(Given records begins)

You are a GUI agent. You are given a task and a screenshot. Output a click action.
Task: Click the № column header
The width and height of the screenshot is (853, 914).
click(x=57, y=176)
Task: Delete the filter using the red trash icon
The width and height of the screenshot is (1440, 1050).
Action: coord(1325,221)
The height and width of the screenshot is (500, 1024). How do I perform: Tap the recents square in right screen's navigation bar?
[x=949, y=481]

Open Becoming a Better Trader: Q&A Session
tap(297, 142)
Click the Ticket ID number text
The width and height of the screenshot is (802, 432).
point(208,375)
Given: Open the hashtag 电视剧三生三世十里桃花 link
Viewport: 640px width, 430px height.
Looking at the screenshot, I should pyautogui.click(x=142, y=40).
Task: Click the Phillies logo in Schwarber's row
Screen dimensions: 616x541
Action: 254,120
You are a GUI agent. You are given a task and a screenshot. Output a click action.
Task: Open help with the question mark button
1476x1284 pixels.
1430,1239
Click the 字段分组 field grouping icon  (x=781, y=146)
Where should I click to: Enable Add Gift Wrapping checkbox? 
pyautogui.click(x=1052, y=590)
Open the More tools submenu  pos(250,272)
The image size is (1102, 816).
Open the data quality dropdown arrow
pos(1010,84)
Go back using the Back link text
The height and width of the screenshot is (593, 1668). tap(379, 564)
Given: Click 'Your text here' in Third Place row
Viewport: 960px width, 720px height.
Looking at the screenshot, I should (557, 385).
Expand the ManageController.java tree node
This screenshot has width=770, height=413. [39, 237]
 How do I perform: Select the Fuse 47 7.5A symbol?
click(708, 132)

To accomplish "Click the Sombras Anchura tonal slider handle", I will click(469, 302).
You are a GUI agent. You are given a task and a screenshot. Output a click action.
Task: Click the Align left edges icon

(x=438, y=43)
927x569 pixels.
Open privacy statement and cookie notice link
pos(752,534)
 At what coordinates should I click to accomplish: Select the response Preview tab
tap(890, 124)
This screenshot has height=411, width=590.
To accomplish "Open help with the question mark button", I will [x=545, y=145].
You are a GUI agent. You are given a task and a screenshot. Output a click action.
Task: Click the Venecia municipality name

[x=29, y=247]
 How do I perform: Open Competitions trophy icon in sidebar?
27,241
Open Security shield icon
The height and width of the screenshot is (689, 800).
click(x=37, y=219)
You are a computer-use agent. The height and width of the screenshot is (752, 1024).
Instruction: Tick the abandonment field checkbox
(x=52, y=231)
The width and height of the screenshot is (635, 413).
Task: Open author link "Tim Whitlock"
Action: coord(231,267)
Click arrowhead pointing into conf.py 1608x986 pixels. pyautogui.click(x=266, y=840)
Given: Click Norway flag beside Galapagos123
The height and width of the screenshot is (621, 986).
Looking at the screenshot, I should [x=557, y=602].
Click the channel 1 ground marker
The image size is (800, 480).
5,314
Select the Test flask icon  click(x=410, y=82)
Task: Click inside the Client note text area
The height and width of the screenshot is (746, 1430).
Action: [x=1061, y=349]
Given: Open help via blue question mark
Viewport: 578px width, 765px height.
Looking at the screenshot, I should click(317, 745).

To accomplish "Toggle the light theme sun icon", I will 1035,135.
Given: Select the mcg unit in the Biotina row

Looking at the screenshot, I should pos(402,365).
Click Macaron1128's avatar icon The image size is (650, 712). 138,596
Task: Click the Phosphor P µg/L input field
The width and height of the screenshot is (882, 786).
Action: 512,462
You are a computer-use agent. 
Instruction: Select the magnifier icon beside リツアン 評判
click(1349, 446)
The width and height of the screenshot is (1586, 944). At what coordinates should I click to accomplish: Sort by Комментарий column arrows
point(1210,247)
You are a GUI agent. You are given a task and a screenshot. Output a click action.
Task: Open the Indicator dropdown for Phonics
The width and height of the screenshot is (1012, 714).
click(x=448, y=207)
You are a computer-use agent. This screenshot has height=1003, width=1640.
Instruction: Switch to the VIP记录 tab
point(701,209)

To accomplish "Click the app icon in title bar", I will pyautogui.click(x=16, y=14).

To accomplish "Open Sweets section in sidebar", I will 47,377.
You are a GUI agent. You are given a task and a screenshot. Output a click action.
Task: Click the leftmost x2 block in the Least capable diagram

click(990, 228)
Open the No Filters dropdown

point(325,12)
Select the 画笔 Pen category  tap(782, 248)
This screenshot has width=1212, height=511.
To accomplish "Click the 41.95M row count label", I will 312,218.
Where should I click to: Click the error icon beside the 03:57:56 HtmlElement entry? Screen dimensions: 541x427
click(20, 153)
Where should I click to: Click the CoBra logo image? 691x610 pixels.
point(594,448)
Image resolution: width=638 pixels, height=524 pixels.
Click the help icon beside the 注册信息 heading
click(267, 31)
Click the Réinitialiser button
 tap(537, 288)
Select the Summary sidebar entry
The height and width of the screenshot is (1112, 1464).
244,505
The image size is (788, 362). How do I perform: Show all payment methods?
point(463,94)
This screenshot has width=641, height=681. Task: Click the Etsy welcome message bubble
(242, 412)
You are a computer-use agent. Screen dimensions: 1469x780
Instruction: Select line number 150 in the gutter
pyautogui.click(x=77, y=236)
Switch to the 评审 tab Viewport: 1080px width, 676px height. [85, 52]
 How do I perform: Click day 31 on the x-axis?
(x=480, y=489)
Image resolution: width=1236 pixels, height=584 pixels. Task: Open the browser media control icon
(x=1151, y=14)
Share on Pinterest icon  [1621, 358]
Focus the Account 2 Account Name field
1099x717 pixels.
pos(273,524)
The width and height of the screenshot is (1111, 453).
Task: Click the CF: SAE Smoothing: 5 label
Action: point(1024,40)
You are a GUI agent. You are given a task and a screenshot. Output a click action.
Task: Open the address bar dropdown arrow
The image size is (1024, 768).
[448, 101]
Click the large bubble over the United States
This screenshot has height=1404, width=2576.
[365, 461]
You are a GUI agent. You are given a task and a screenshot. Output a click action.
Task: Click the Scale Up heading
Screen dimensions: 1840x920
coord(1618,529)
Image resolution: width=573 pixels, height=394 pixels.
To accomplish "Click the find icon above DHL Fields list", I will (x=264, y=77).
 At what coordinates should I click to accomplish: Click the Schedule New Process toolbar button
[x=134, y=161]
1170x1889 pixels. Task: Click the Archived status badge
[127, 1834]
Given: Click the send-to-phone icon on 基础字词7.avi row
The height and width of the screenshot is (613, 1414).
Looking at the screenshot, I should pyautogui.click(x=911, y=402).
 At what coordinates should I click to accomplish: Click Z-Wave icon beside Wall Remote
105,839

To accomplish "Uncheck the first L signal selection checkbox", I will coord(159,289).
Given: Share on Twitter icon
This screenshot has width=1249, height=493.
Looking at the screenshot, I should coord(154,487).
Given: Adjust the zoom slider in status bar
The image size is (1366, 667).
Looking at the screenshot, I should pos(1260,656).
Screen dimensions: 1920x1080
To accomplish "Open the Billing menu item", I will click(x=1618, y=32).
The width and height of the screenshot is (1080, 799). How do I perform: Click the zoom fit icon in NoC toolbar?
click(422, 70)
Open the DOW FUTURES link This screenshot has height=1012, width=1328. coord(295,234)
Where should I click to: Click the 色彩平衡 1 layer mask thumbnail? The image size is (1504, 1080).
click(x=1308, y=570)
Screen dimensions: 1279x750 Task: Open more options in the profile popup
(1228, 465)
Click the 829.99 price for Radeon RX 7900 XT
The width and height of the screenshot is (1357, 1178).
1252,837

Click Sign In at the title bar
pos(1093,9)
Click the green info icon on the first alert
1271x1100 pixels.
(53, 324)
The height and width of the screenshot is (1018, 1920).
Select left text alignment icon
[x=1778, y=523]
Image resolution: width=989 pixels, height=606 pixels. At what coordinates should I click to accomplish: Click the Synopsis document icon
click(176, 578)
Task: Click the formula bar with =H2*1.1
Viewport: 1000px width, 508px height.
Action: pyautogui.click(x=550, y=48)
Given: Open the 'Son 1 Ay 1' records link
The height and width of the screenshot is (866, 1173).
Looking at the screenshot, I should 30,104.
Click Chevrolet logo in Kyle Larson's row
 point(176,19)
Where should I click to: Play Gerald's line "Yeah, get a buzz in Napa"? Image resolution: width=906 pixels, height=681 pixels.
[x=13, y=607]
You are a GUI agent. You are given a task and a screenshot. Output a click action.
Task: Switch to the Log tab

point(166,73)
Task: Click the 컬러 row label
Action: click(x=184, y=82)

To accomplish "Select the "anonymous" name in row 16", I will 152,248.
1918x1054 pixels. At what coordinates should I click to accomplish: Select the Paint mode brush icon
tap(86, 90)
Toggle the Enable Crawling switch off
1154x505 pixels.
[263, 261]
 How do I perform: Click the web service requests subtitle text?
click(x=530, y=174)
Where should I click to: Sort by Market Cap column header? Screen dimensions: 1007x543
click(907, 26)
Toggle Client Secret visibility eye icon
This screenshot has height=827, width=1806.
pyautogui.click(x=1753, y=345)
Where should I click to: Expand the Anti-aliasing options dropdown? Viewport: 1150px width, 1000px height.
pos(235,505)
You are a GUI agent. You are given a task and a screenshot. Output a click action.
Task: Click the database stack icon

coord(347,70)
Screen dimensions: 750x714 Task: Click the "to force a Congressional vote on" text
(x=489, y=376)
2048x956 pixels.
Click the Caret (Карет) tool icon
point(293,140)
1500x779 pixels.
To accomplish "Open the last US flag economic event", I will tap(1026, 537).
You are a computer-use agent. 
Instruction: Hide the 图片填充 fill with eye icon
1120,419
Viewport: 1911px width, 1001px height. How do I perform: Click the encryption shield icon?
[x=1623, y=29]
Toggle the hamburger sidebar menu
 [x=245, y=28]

(Given records ends)

* Task to complete: Each line of the data that holds the word "first" should be copied.

* Response box:
To accomplish "Uncheck the first L signal selection checkbox", I will coord(159,289).
Click the green info icon on the first alert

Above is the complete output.